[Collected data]

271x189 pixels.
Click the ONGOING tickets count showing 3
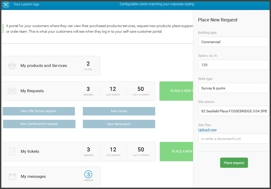[88, 151]
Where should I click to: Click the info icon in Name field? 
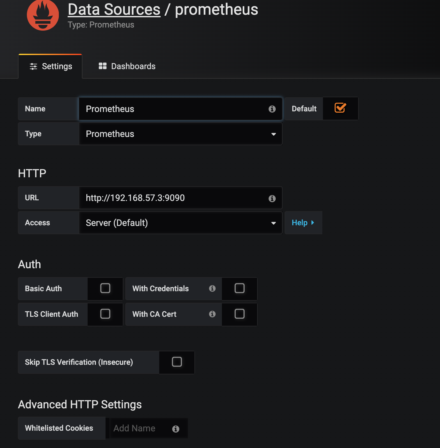[x=272, y=109]
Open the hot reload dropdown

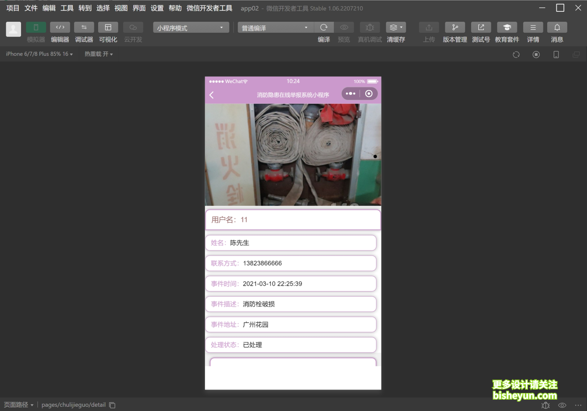click(99, 54)
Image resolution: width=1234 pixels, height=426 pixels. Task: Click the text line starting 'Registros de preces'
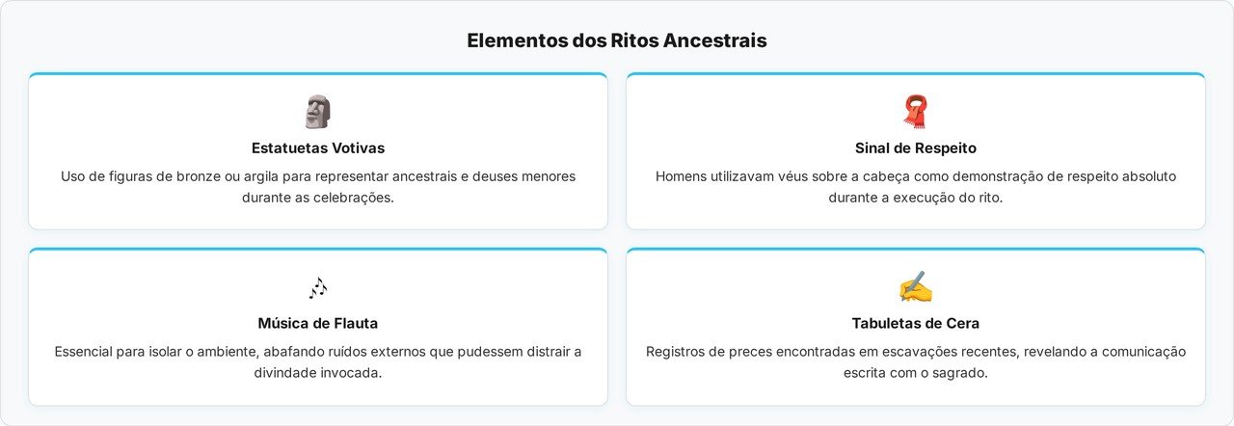pyautogui.click(x=915, y=352)
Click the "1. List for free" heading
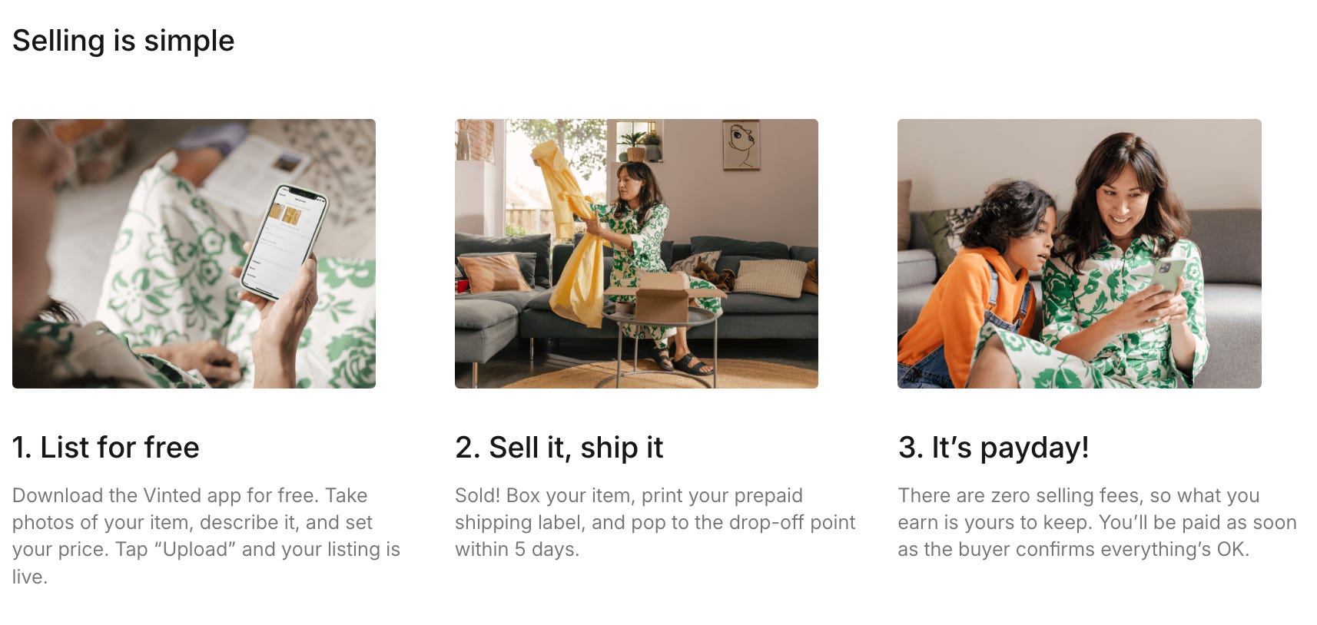1317x625 pixels. pyautogui.click(x=106, y=447)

● **Assigned task**:
All the lines above must be written out exactly, without a single picture.

● **Answer to this exercise**:
271x189 pixels.
Click the ONGOING tickets count showing 3
[88, 151]
Where should I click to: Click the info icon in Name field? 
[x=272, y=109]
Open the hot reload dropdown

click(99, 54)
Image resolution: width=1234 pixels, height=426 pixels. Task: Click the text line starting 'Registros de preces'
pyautogui.click(x=915, y=352)
Click the "1. List for free" heading
1317x625 pixels. pyautogui.click(x=106, y=447)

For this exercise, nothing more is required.